Вечером того же дня я прочел «Господина», – в том первом прочтении пустота и ничтожность его бытия прошли мимо меня, но от вещи в целом осталось таинственно-трагическое ощущение. Запомнились персонажи второстепенные: дочь господина из Сан-Франциско – с нежным лицом, с прыщичками около губ; немец в библиотеке, его сумасшедшие глаза; пара наемных танцоров-влюбленных, слуга-итальянец в отеле. Открыл же для себя Бунина целиком я гораздо позже, лет в пятнадцать, причем открытие началось со стихов. Ныне же, на склоне лет, стихи его трогают меня куда меньше, чем его бесподобная проза.
Вернусь к Грибу. Двор наш был сиротский; у многих ребят отцы погибли на германской или на гражданской, а вот Грибу повезло: его отец, длинный-предлинный мужчина в поношенной черной толстовке, и латаных-перелатаных ботинках, был живехонек. Правда, семье пользы от него ждать не приходилось. Служил он где-то делопроизводителем, но стержень его бытия составляла игра; играл он и в карты в каких-то клубах, и в электролото, а больше всего на бегах. Он поименно знал всех лошадей ипподрома, все стати их и шансы, знал все хитрости жокеев – и все равно почти всегда проигрывал. Однако Гриб верил, что когда-нибудь его папаша сорвет банк или «обреет тотализатор» – и тогда повалит ему вечный фарт. Верил в это, кажется, и сам отец. Иногда он под вечер выходил во двор посидеть на скамье; соседи, степенные люди, подтрунивали над его страстью, и вид у него всегда был привычно виноватый; сквозь эту виноватость проглядывала гордыня надежды. Позже я понял, что не везунчики, не счастливчики, а люди много претерпевшие бывают очень доверчивы к жизни, до сентиментальности. Чем ниже скатывается человек, тем выше он (втайне) надеется подняться потом, когда придет везенье. И чем больше нищает, проигрывается игрок, тем на больший куш он рассчитывает в будущем.

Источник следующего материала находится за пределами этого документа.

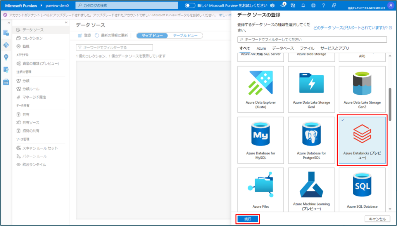Expand the icon rail with the chevron
The width and height of the screenshot is (397, 226).
tap(9, 23)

И вот, значит, мы – Игорь, Гриб и я – отправились смотреть настоящий футбол на бывший плац бывшего Кадетского корпуса, где тогда находилось поле команды «Динамо». Пройдя по Большому проспекту до Съездовской линии, в ворота мы не вошли, ибо игра была платная, а зашагали по панели вдоль длиннющего здания по направлению к Неве. Нижний, полуподвальный этаж Кадетского корпуса в те годы пустовал; часть этажа внутри выгорела, и некоторые окна были кое-как заколочены досками. Наконец всезнающий Гриб остановился возле окна, забитого старым кровельным железом, отогнул ржавый лист, и мы влезли в полутемную комнатенку со сводчатым потолком. Из этой комнатки мы перешли в другую, затем в коридор, потом опять в комнату – и долго еще петляли среди хаоса и хлама, пока не вылезли на другом конце здания в другое окно и не очутились на внутреннем дворе, в чем и заключалась наша задача. Вскоре мы сидели среди зрителей. Часть болельщиков занимала скамьи, многие же расселись просто на земле; все они знали игроков по именам и время от времени окликали их, подначивали, а те в ответ бросали им реплики; казалось, будто все футболисты и болельщики – одна семья. В двадцатые годы футбол ходили смотреть только те, кто и сами, пусть плохонько, да играли в него; нынче на трибунах стадионов сидит множество людей, которые ни разу в жизни не коснулись ногой кожаного мяча, они зрители – и только.